+++ Text section +++

High-precision cylindrical roller bearings, characterized by low friction, high rigidity, and dimensional stability, are primarily used in scenarios demanding strict rotational accuracy and uniform load distribution. The following analysis unfolds across industry sectors, equipment types, and technical requirements, illustrated by typical cases:
- Application Background:
Spindle speeds in machining centers typically range from 10,000 to 20,000 rpm, requiring radial runout ≤ 5μm and axial play ≤ 2μm to ensure the surface roughness (Ra ≤ 0.8μm) of precision parts (e.g., aero-engine blades). - Model Selection:
P4-grade NN30 series high-precision cylindrical roller bearings (outer ring without ribs, inner ring with a 1:12 taper) are paired with axial thrust bearings, combined with a spindle box constant temperature system (temperature control ±0.5℃) to manage thermal deformation. - Case:
The DMG HSC 75 linear high-speed machining center uses high-precision cylindrical roller bearings, achieving radial runout ≤ 3μm at 30,000 rpm.

+++

_Activity list_
1) According to the text on high-precision cylindrical roller bearings, why must machining center spindles keep radial runout at or below 5μm and axial play at or below 2μm? Answer in one to three sentences.
2) Write the next part of the text on high-precision cylindrical roller bearings, picking up after its final sentence.

+++ Data extracts +++

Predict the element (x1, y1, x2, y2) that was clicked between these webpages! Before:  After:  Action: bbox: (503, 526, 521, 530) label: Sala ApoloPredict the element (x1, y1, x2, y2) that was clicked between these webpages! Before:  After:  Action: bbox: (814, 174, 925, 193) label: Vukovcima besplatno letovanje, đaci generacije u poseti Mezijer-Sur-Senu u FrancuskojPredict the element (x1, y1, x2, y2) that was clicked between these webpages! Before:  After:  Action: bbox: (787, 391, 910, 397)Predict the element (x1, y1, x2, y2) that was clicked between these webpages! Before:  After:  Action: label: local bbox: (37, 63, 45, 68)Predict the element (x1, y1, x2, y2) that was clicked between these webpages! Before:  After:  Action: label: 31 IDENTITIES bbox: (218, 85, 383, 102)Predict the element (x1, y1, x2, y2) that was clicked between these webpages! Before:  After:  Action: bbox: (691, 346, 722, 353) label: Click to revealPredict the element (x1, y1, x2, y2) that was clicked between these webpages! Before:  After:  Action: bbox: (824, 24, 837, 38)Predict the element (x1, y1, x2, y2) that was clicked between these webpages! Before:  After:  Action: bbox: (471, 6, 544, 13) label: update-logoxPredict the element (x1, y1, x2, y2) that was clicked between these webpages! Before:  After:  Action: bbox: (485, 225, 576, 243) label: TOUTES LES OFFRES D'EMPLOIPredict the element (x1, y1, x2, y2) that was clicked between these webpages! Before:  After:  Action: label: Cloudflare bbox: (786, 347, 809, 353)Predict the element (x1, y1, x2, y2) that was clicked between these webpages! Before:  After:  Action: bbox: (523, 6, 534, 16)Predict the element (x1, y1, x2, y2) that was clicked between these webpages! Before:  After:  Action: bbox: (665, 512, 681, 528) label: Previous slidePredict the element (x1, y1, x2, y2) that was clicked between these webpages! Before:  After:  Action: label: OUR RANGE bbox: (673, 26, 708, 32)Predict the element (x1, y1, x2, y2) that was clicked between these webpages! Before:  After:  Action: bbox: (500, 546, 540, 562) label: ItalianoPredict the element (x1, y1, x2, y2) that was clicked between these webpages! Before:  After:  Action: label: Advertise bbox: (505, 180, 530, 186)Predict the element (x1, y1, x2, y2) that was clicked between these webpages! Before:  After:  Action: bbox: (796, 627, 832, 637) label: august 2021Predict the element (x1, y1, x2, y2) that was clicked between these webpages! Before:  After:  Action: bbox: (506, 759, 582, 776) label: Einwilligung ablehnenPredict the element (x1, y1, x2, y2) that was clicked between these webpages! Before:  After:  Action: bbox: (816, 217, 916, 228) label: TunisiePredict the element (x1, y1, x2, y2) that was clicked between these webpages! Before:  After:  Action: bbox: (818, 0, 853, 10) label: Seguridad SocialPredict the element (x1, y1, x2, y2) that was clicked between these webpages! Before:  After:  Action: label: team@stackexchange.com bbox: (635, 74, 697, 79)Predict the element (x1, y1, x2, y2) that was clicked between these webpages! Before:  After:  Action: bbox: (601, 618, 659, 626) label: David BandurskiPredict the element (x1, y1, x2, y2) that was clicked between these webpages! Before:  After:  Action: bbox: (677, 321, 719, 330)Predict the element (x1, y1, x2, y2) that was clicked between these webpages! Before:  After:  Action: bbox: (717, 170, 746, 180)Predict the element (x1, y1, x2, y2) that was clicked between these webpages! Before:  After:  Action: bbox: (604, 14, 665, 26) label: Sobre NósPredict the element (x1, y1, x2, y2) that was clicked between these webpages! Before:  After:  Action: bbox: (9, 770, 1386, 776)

+++

_Written responses_
1) These limits ensure that precision parts, such as aero-engine blades, reach a surface roughness of Ra ≤ 0.8μm.

2)
- Application Scenario:
External cylindrical grinders (e.g., M1432B) require workpiece roundness ≤ 1μm, with bearing radial clearance controlled at 5–10μm, and the ability to withstand alternating radial loads (500–1,000N) from grinding forces. - Technical Advantage:
The roller straightness error of high-precision cylindrical roller bearings is ≤1μm, and the raceway surface roughness is Ra ≤0.2μm, reducing waviness caused by grinding vibration (e.g., workpiece surface waviness decreases from 0.5μm with ordinary bearings to 0.1μm with high-precision ones).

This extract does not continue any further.